PerfectWorld offers up a theoretically ideal system of F2P, where players can earn cash shop currency through gameplay. Neverwinter currently uses a huge and confusing array of currencies, but the two that are most important for determining value are Astral Diamonds and Zen. Astral Diamonds can be earned through regular gameplay - you get them from praying at altars, selling loot on the auction house, completing daily Foundry missions and other ways. These can then be used to buy Zen being sold by other players - there's a special panel for Zen/AD trading, and players can set their own prices.
In theory, this means you can get the full Neverwinter experience without ever paying a dime. In practice, however, you're still going to want to spend a bit of cash if you want a big-ticket item from the Zen Market. The exchange rate of AD:Zen is currently around 325:1, so the expensive Zen Market items cost millions of Astral Diamonds. If you want to get everything for free, you have to play two player-driven markets and be patient enough for a good payout.
As I have expressed before, I have a problem with the Nightmare Lockbox mechanic. I feel that this adds no value to a game, and in fact detracts from it. It is loot that we have to buy in order to use, which is a cheap move. I imagine it makes the Enchanted Keys a hot-selling item in the Zen Market, but the cash shop is already quite aggressively promoted in all other aspects of the game.

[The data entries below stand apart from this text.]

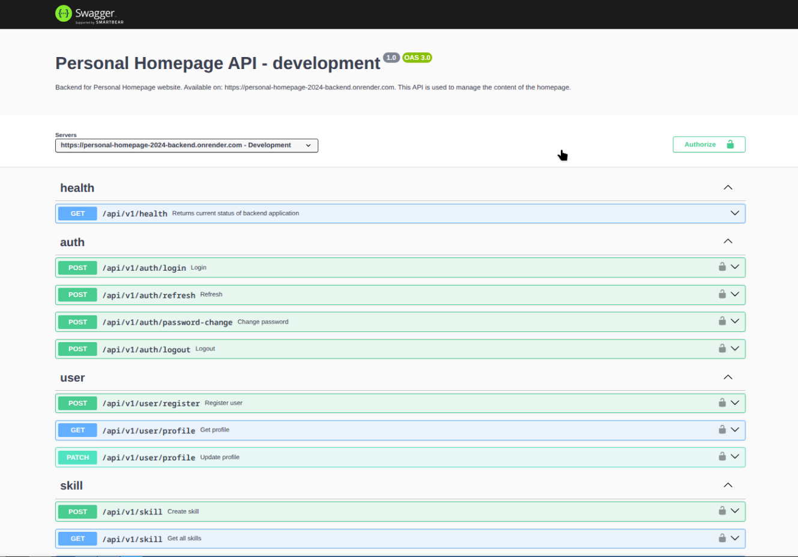Click the padlock icon on PATCH /api/v1/user/profile

coord(722,457)
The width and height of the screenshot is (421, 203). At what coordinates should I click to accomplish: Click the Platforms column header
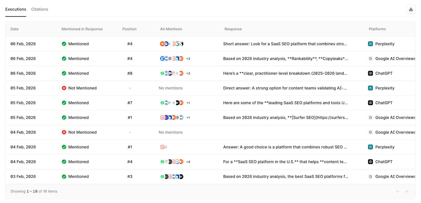377,29
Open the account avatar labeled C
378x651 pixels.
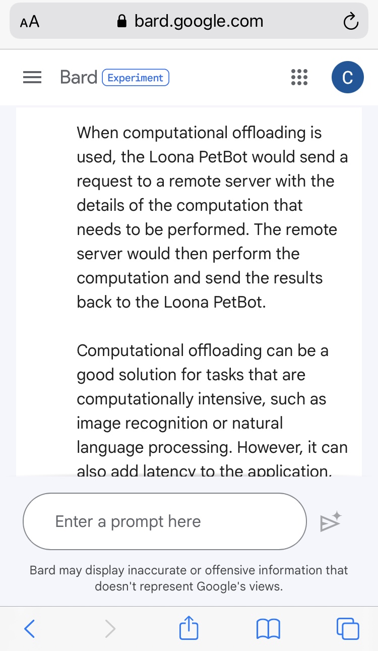tap(347, 78)
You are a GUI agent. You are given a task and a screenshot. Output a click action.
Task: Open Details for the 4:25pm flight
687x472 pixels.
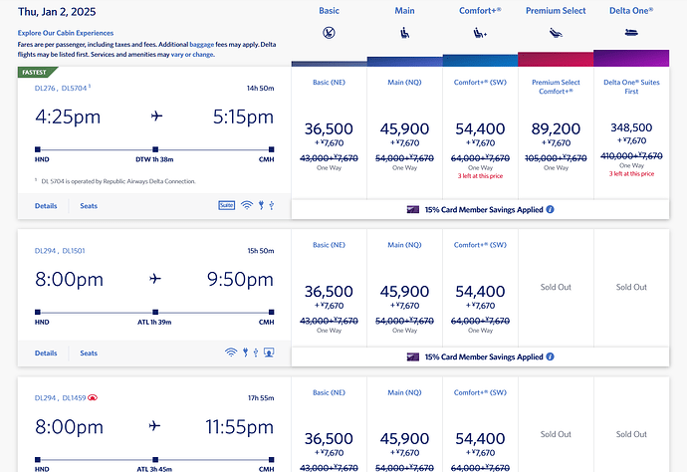46,206
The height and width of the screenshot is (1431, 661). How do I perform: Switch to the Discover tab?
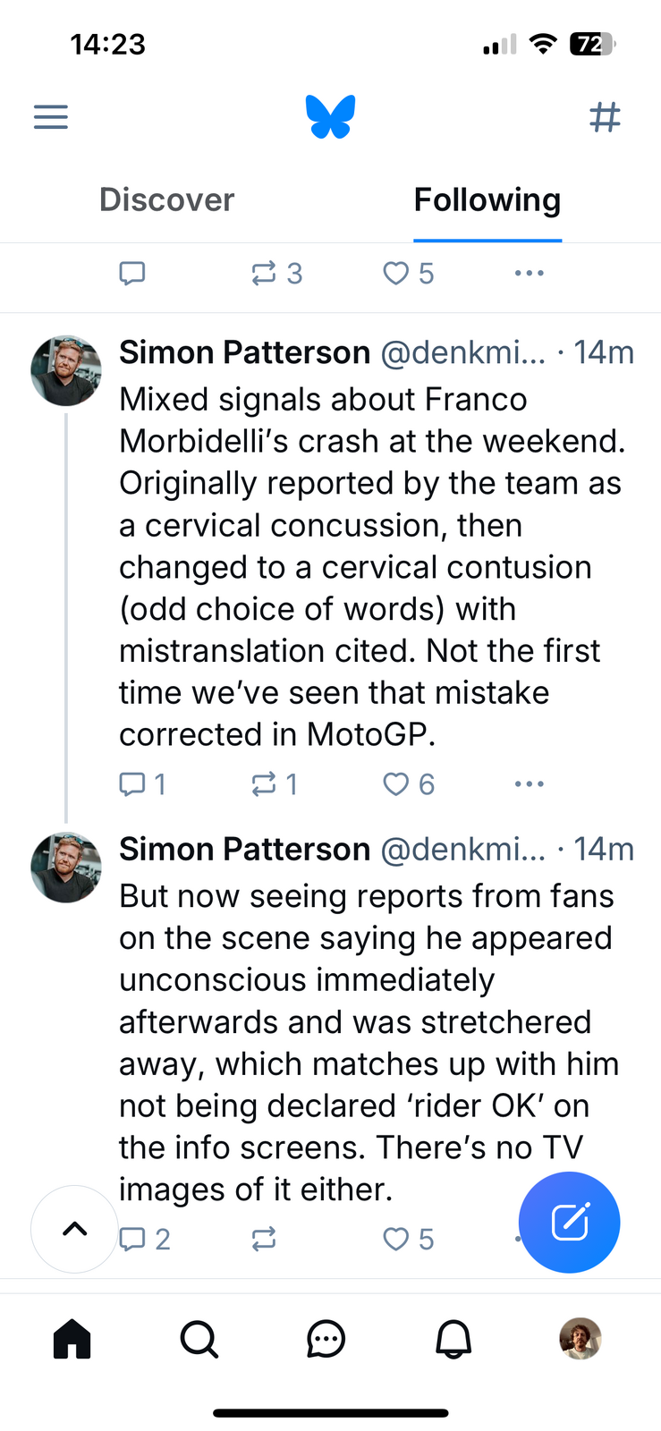point(166,199)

Cryptic/PWE earned a bit of flack for selling "Founders Packs" during the closed beta stage of the game, with the $199 "Hero of the North" pack guaranteeing access to all stages of beta, and a slew of in-game items. But really, these packs are no different than the original marketing for SWTOR, which had three similarly-priced packages. The difference here is, the Hero of the North customer gets a special Andorian starship for Star Trek Online, and other mounts and such for seven other games. 200 bucks seems like a lot, but since there is no monthly subscription and since you get all that stuff for a whole pile of games, the value is there.

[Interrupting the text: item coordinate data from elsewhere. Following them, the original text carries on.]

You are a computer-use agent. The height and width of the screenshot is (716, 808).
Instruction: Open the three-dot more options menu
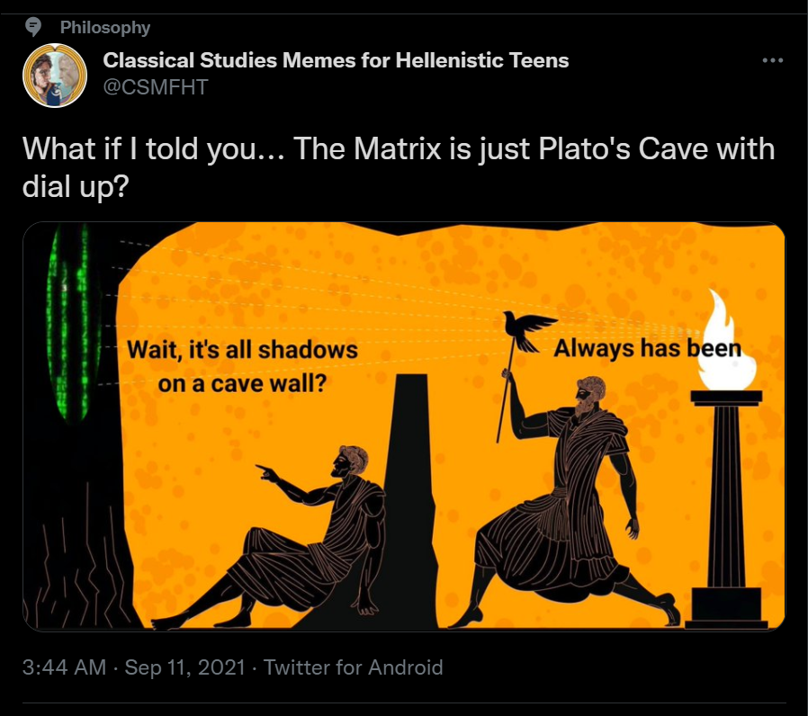772,60
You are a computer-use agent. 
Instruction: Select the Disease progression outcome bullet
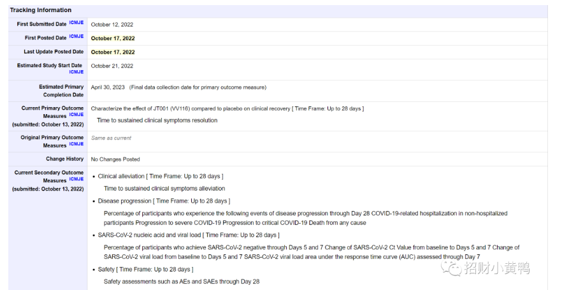click(x=164, y=201)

Again, the real redeeming quality here is the Foundry. Giving players the ability to create their own content is a wonderful thing. I've seen a lot of different kinds of player-created stuff come out of the Foundry, from thoughtful and provocative multi-part campaigns to blatant XP grinders to personal role-playing environments. These players are getting exactly the kind of content they want. Adding an Astral Diamond "tip jar" so that content authors can be paid for their work is a stroke of genius.

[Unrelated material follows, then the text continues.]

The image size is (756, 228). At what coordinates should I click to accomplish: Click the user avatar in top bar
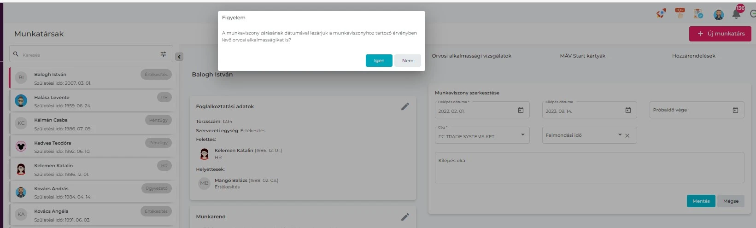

It's pretty easy to envision Neverwinter sticking around for a while. It has a fairly solid endgame at launch, with an established gear grind progression. The classes all play very differently, so players who hit level cap and don't feel like grinding high-level dungeons can start over and get a totally new-feeling game with a new character.
There are clear plans in place to continue developing Neverwinter. Caverns of Gauntlgrym is the first step, adding new level 60 content on launch day. And this summer will see the first content expansion, Fury of the Feywild. Cryptic says that future content expansions will come in the form of adventure modules, which is true to D&D form, but this expansion is also likely to introduce a new class or two as well. Rangers and Druids are suspiciously absent from the current game, and the Feywilds is a very likely place to encounter them.
Once again, the Foundry contributes a lot to this category. Bored with current endgame content? Make your own! Sick of the gear grind? Try a roleplaying adventure! The Foundry gives us a constant stream of fresh, new content, or the ability to create our own. It's a full set of D&D-themed LEGO.
I was happy to spend the 60 bucks on the Guardian of the North Founder's Pack many months ago. Even though the game is totally free to play, and I could have gotten almost all the same stuff (or equivalent to it) through the Zen Market for the cost of a few hours of gameplay, it still feels worth it. Neverwinter is fun and engaging, and well worth the time investment even if you don't want to spend the money.